L’article L 1152-1 du Code du travail prévoit qu’aucun salarié ne doit subir des agissements répétés de harcèlement moral qui ont pour objet ou pour effet une dégradation de ses conditions de travail susceptible de porter atteinte à ses droits et à sa dignité, d’altérer sa santé physique ou mentale ou de compromettre son avenir professionnel.

L’article L 4122-1 du même code, prévoit quant à lui qu’il incombe à chaque travailleur de prendre soin, en fonction de sa formation et selon ses possibilités, de sa santé et de sa sécurité ainsi que de celles des autres personnes concernées par ses actes ou ses omissions au travail.

Dans le Code pénal, l’article 222-33-2 définit le délit de harcèlement moral comme : « le fait de harceler autrui par des agissements répétés ayant pour objet ou pour effet une dégradation des conditions de travail susceptible de porter atteinte à ses droits et à sa dignité, d’altérer sa santé physique ou mentale, ou de compromettre son avenir professionnel ».

L’interdiction du harcèlement moral s’applique ainsi entre un supérieur et un subordonné ou inversement et concerne les salariés sans rapport hiérarchique. La Cour de cassation a en effet précisé qu’il était peu important que la personne poursuivie soit le subordonné de la victime si l’infraction était caractérisée (Cass., crim., 6 déc. 2011, P 10-82.266)

Une sanction sous commandement de l’obligation de sécurité de résultat :

C’est donc le comportement fautif du salarié qui s’est rendu coupable de harcèlement sur son collègue (insultes, brimades…) qui va légitimer l’employeur dans le licenciement mis en œuvre.

La faute commise par un salarié n’autorise alors pas seulement le licenciement, il le commande, car l’employeur est tenu par son « obligation de sécurité de résultat » en matière de protection de la santé (physique et mentale) des salariés : il doit protéger la ou les victimes.

Mais l’employeur ne doit pas simplement prendre des mesures, il doit tout mettre en œuvre pour assurer la santé des salariés au travail.
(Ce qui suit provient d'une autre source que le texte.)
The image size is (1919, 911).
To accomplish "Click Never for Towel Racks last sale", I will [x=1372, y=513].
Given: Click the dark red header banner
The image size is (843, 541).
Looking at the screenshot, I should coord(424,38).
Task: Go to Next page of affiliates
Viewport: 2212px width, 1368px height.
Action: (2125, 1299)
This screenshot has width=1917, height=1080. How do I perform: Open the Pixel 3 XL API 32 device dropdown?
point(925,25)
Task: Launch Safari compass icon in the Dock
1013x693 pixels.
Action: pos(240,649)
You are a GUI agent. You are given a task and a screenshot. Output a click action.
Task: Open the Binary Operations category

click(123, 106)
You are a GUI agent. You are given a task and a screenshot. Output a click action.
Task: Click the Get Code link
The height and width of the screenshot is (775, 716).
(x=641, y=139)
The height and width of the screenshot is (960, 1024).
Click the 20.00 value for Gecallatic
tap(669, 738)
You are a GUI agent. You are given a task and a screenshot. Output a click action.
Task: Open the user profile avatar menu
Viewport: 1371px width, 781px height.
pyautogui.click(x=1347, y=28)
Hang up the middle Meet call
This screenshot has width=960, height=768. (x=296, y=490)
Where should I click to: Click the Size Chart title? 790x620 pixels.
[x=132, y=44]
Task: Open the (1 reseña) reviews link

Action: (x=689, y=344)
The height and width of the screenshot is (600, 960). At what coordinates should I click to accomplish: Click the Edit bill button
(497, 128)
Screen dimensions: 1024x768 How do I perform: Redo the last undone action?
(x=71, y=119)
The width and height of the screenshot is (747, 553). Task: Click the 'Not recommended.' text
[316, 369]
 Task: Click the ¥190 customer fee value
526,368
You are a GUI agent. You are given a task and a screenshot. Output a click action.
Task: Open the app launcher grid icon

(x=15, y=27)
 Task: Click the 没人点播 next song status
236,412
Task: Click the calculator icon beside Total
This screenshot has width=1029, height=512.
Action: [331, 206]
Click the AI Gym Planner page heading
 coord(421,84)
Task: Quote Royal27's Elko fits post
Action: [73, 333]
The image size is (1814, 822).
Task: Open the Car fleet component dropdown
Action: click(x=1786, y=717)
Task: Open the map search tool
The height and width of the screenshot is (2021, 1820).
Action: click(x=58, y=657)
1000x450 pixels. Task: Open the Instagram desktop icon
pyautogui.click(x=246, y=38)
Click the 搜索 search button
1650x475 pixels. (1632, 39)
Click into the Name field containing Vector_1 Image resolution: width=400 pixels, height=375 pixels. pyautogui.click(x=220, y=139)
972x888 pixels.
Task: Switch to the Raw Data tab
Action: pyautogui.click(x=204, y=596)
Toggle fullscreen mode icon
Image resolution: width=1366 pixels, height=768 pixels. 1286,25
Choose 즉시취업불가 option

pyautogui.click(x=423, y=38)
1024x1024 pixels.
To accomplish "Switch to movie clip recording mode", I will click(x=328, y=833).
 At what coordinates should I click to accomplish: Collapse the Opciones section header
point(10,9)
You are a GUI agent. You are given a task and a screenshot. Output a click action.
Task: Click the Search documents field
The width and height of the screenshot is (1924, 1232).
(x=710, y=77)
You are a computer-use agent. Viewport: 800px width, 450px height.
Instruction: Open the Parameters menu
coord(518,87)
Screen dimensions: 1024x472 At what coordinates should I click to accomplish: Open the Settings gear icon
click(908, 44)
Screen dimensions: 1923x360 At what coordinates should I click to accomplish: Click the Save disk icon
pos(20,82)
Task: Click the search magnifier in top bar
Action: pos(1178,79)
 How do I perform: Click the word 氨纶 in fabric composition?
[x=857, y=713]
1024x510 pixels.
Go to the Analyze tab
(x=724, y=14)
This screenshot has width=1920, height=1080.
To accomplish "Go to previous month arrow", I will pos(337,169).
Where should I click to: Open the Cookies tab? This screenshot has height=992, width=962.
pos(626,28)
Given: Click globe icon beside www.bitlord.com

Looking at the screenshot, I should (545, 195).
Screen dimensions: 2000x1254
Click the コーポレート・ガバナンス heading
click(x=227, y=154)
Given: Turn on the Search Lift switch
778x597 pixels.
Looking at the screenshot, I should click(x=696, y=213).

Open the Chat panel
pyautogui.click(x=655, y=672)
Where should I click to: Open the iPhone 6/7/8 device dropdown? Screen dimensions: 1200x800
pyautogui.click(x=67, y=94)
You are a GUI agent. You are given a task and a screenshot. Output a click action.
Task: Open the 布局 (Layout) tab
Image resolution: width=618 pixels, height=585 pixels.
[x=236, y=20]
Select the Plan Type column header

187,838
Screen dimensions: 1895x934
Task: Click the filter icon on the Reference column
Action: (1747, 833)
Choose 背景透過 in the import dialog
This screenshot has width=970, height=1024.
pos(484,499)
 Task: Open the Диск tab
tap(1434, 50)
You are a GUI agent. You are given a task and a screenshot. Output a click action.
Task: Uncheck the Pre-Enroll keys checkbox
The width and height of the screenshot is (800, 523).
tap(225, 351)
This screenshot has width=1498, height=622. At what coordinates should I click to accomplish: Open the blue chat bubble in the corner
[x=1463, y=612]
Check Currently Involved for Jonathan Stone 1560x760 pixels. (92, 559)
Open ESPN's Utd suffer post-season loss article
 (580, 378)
Le manquement de l’employeur à son obligation de sécurité de résultat sera retenu s’il n’a pas tout fait pour protéger ses salariés alors qu’il en avait la capacité (Cass., soc., 29 juin 2011, P. 09-69.444).

C’est au titre de cette obligation qu’une cour d’appel valide le licenciement pour faute grave du salarié dans un arrêt de la chambre sociale du 24 novembre 2016 (CA DIJON 24 novembre 2016 15/00044)

Il était reproché au salarié dans un courrier de licenciement pour faute grave :
« .. l’une de nos collaboratrices du Drive s’est plainte de comportements de votre part à son encontre tout à fait inacceptables : propos désobligeants, insultes, moqueries, gestes déplacés.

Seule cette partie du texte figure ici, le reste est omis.